Desde la noche de los tiempos, la humanidad ha debido reconocer la existencia del Mal. Las diversas tradiciones religiosas lo explicitan y le dan sentido a la eterna lucha. En este fascinante ensayo, Alan Wolfe, un cientista político y sociólogo norteamericano, se une a una extensa lista de filósofos –Hannah Arendt, Reinhold Niebuhr o Arthur Koestler– que, a lo largo del pasado siglo, hicieron del mal en el ámbito político el centro de su reflexión.
Alan Wolfe, simpatizante de posiciones izquierdistas en su juventud y ateo a su vez, es, no tan paradójicamente, el director del Centro Boisi para la Religión y la Vida Pública Norteamericana de la Universidad de Boston. Logró comprender la imperiosa necesidad de una aproximación desde el campo de la ética a la práctica política. Y no olvidar que esta tensión ha sido uno de los temas centrales de la Teología. Quizás por eso el ensayo, desde las primeras páginas, nos remite a uno de los Padres de La Iglesia, San Agustín.
Pero escribe desde EE.UU. Y eso amerita que, asimismo, tome dos citas memorables. La primera: “Parece que existe una curiosa tendencia norteamericana a buscar, en todo momento, un solo centro externo del mal al cual atribuir todos nuestros males, en lugar de reconocer que quizá haya múltiples fuentes de resistencia a nuestros propósitos y empresas, y que esas fuentes pueden ser relativamente independientes unas de otras” (George F. Keenan, uno de los arquitectos de la política exterior norteamericana de la Guerra Fría). La segunda es de Tzvetan Todorov: “Una máxima para el siglo XXI podría ser, para empezar, no combatir el mal en nombre del bien, sino cuestionar las certezas de la gente que siempre asegura que sabe dónde se encuentra el bien y el mal”.
Alan Wolfe escapa del cinismo fácil, también de los dogmatismos.
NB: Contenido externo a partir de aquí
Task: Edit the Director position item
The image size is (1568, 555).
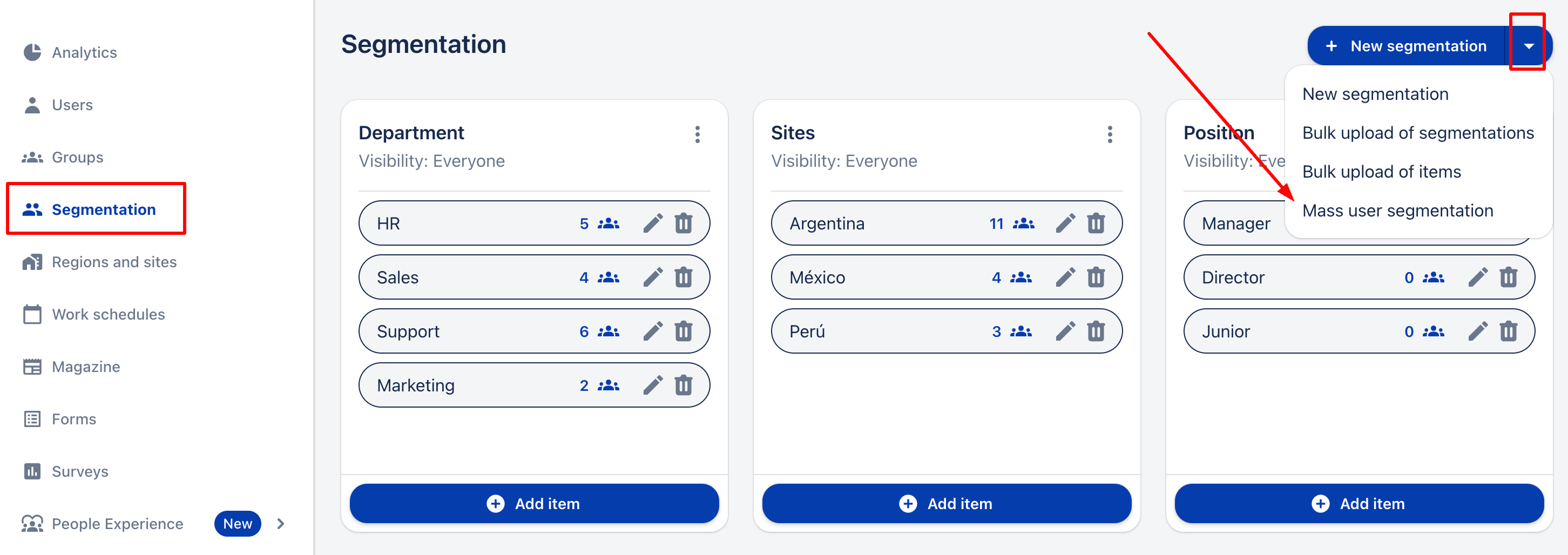Action: point(1477,278)
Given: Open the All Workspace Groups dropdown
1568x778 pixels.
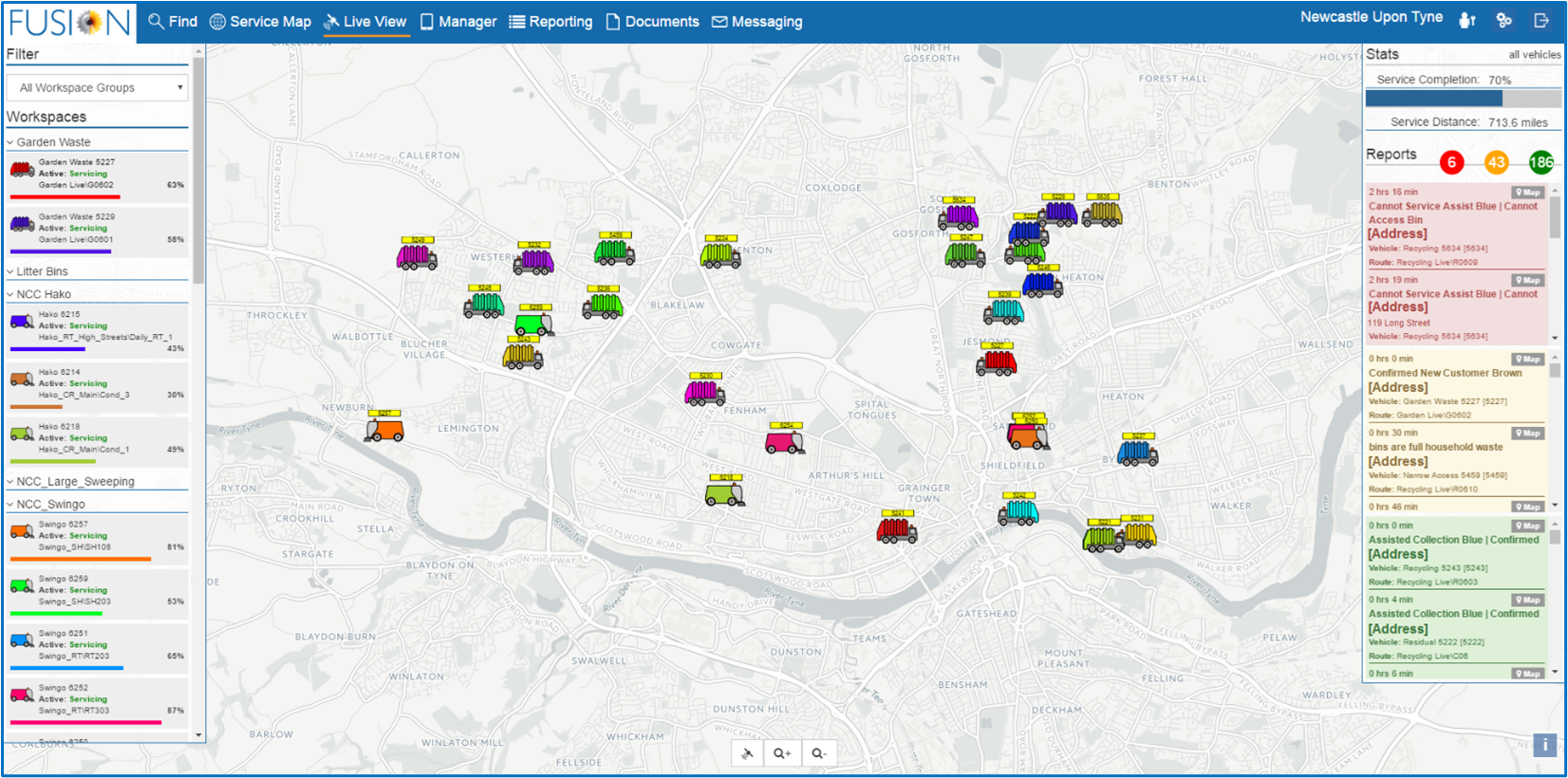Looking at the screenshot, I should (99, 87).
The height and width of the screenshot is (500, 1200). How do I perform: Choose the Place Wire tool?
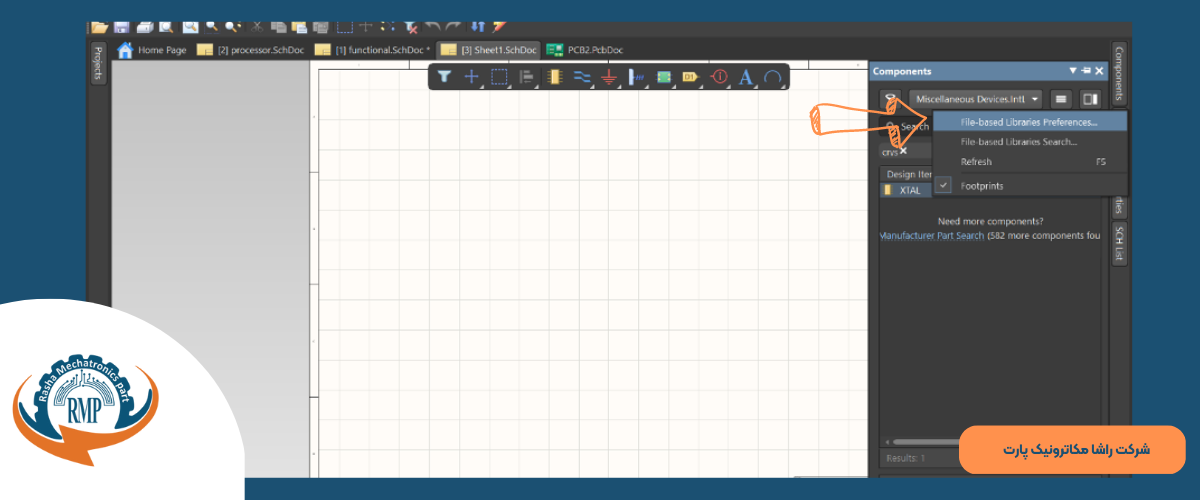click(582, 77)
La maldad política, sostiene, es una de las grandes cuestiones intelectuales de nuestro tiempo. Al intentar responder a ella, no debemos correr a la guerra o levantar las manos con resignación y desesperanza. Lo primero no solo nos tienta a implicarnos nosotros mismos en el mal, sino que exige que nos enfrentemos a este en el campo de batalla preferido por los malhechores. Lo segundo permite que el mal continúe y les dé lo que anhelan a quienes están sedientos de sangre. La maldad política nunca desaparecerá. Razón de más para que, la próxima vez, nuestra respuesta a ella sea la correcta.
Pero como resumiera el canadiense Michael ignatieff: “Nada se gana, y mucho se pierde si, tratando de movilizar a la opinión pública para detener a una masacre, la llamamos genocidio. La magnitud del ultraje se degrada. La próxima vez, cuando digamos que viene el lobo, nadie nos creerá”.